第2話

 今日も海に来ていた。

 防波堤の先の方に立ってほけぇ、と口を開けて、青を見ていた。

 もう、後悔はない。

 小さく一歩を踏み出して、あと一歩―――

「あー! ほら居た! だから言ったじゃん」

「おー、野生的勘冴えわたってるぅ」

 昨日の派手髪たちだ。穏やかな海に見合った能天気な声が響く。こんな穏やかな海に見合わないのは、美麗なのかもしれないが、美麗はこの海が好きなのだ。

 美麗も思わず振り返って、凝視してしまった。

 何故、ここにいるのだ。もしかしたら、不愉快そうな表情が出てしまったかもしれない。美麗は嫌だったけれど、目が合ってだんだんと近付いてくる。

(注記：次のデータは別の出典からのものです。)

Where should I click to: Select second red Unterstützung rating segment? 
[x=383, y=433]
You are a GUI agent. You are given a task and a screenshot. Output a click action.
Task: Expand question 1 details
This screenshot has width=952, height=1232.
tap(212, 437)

 例の茶髪の少年が美麗の顔を覗き込んで、ニコ、と微笑む。

「ハイ、あげる」

 ペットボトルのレモンティーだった。多分、近くの道路の脇にある自販機で買ったものだろう。

 美麗は舌打ちしたい気持ちに駆られたものの、ぐっと堪えて冷たいペットボトルを受け取った。

「ありがとうございます」

「ね、こっち行こ」

 指で砂浜の方を指して、赤髪が言う。

 美麗は嫌だった。しかし、いかんせん見た目が怖いので、逆らわずに防波堤から砂浜へと飛び降りた。

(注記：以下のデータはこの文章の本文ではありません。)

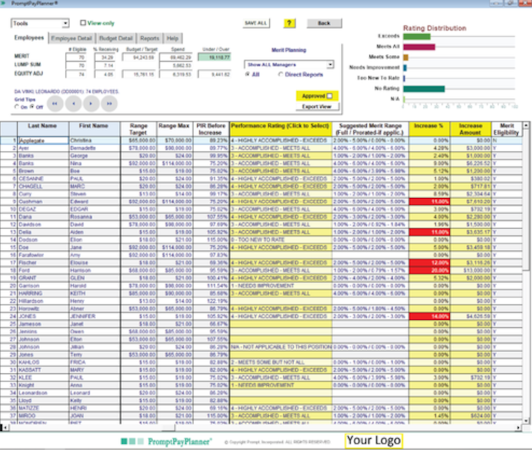The width and height of the screenshot is (532, 450).
Task: Click the Export View button
Action: click(x=317, y=107)
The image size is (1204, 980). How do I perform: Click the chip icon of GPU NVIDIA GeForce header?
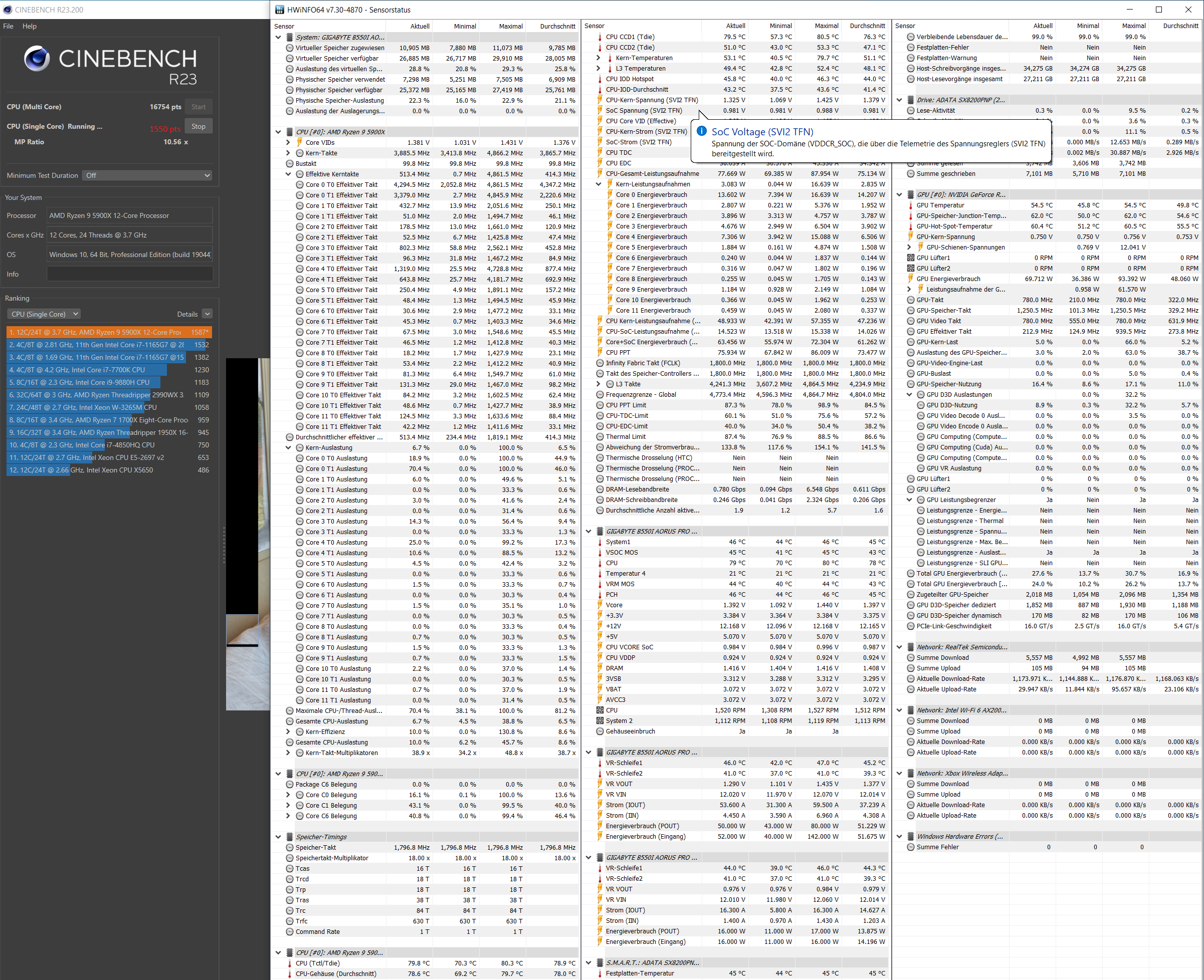point(910,195)
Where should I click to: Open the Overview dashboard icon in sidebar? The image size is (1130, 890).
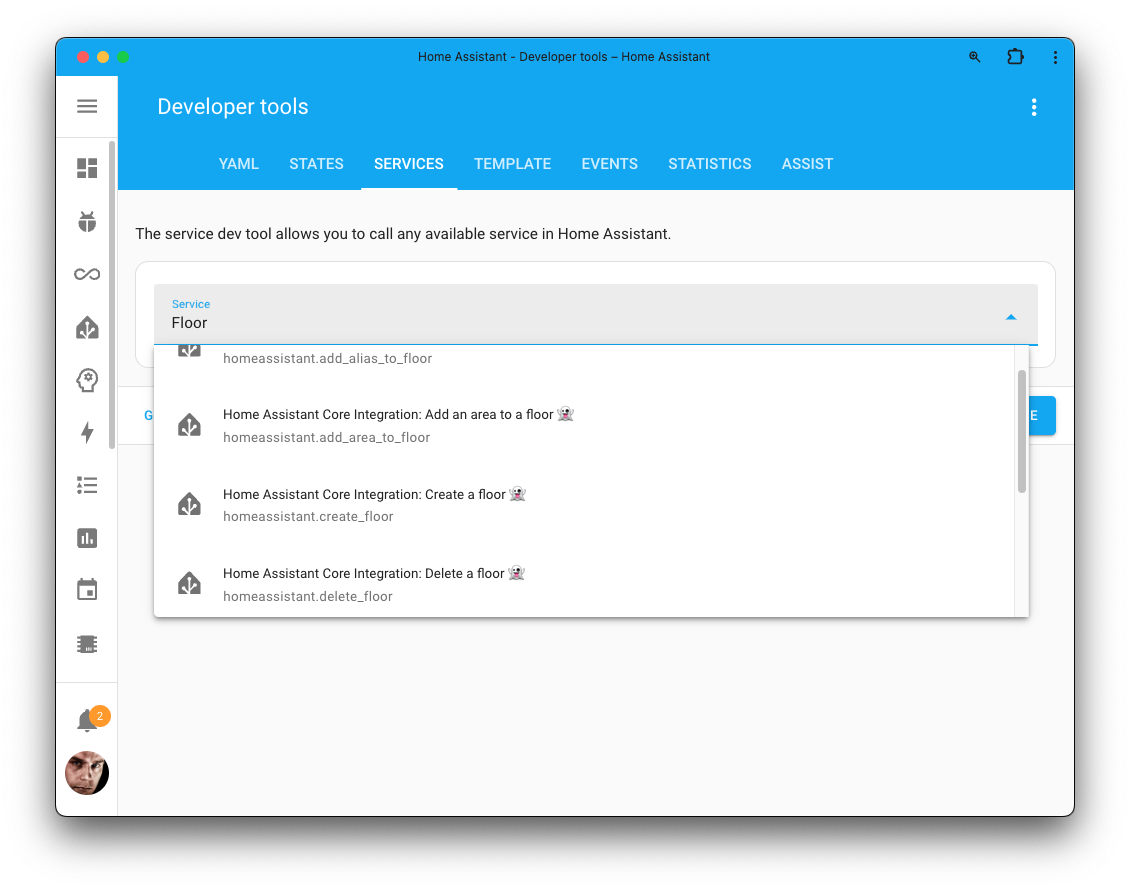click(87, 167)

 制服は昨日の今日なので、ない。学校の緑のジャージで海に来ていた。

 三人とも砂浜に制服のまま座り込んで、立っている美麗を見上げた。

「まぁ、座んなよ」

 ふっと小さく嘆息して、三人のななめ後ろのあたりに座った。

 三人がだらりと姿勢を崩して座り、赤髪に至っては砂をいじっている。バサバサと細かい粒子がとぶ。

 前を向いたまま、茶髪が言う。

「死ぬ気だったんだろ」

 一言、このたった一言が、美麗の心を凍らせる。

 美麗は驚いたものの、目を細めただけだった。

「ちがう」

 少年が、ふぅー、と息を吐いて、空に目を移した。多分、彼の目には青色が映り込んでいるのだろう。

「お前の居場所はそんなとこじゃないんだよ」

 冷えた声に聞こえたけれど、多分必死に言葉を考えた結果なのだろう。しかし、そんなことに頭を回す余裕などない美麗は傷付いていく。

「あなたに、何がわかるの」

 抑揚のない声だったが、美麗が思っていたよりも大きかった。美麗がびっくりしたのはもちろんのこと、少年たちも驚いていた。

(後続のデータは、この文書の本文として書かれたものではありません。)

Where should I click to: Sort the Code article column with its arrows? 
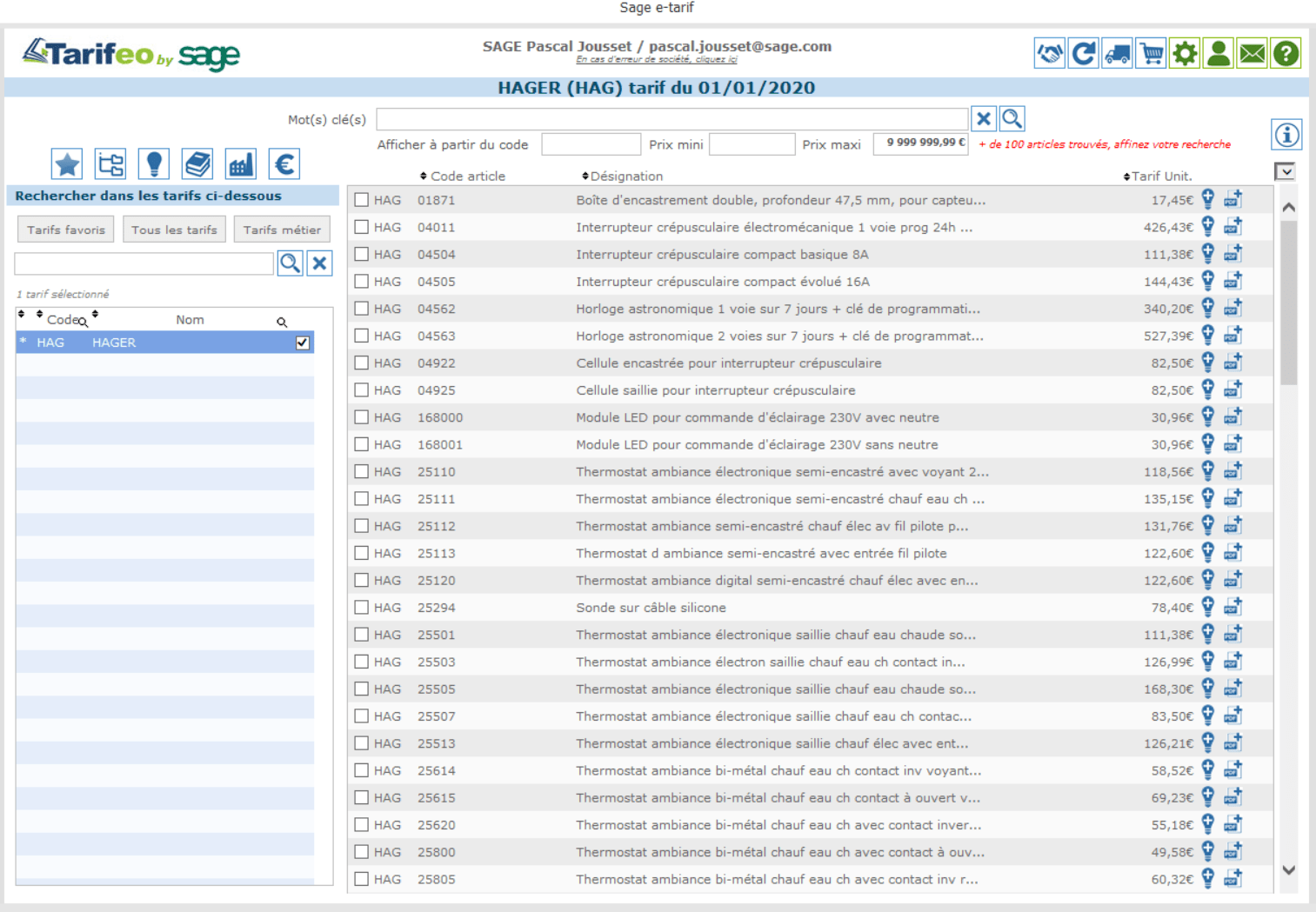point(424,176)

 そのあと少し間を置いて、茶髪は少し苛立ったようだった。

「ちがう、俺はそういうことを言いたいんじゃない」

 ―――そんなこと、私の知ったことか。

 これ以上ここにいてもどうにもならないと判断して、立ち上がった。と言えば聞こえは良いが、泣きたくないだけだ。


>>>>>>>>>>


 ―――なんで気付いた?

 防波堤の隅っこで膝を抱え、眉根を寄せる。

 誰にもバレることはないと思っていた。親にも、兄にも。

 現に気付く様子はなかったのだ。

 自分が死んだところで、どうということはない。悲しんでくれるであろう両親も、兄も、いつか忘れる。いつの間にか、日常が戻ってくる。

 ―――だったら、

「死ねばいいのに」

 唇に乗せた言葉を風が攫っていく。

 死んでしまえ―――

 それなのに、死ねない。

 死んでもなにも残らないということに、どことなく気付いていて。

 どうしても、生きていたい。

「……待った!」

 慌ただしい足音が、美麗へ迫る。

 美麗の襟が強い力で引っ張られて、後ろへごろりと転がる。コンクリートに背中を打った。

「また死ぬつもりなのか!?」

 びっくりして、転がったまま固まってしまう。ぱち、と瞬きをして、上を見ると茶髪が美麗を覗き込んでいた。

 美麗はぎゅっと眉根を寄せて、唇を歪める。

「今日は違う。物思いに更ける日が、あったって、いいでしょ」

 美麗は冷たく睨んで、立ち上がった。

 クリーニングで綺麗になったばかりの制服を払って、茶髪を見下ろした。

「邪魔、しないで。今日は、なにも、しない」

「本当だな?」

「当たり前」

 茶髪はぐっと黙り込んで、立ち上がって防波堤を去っていった。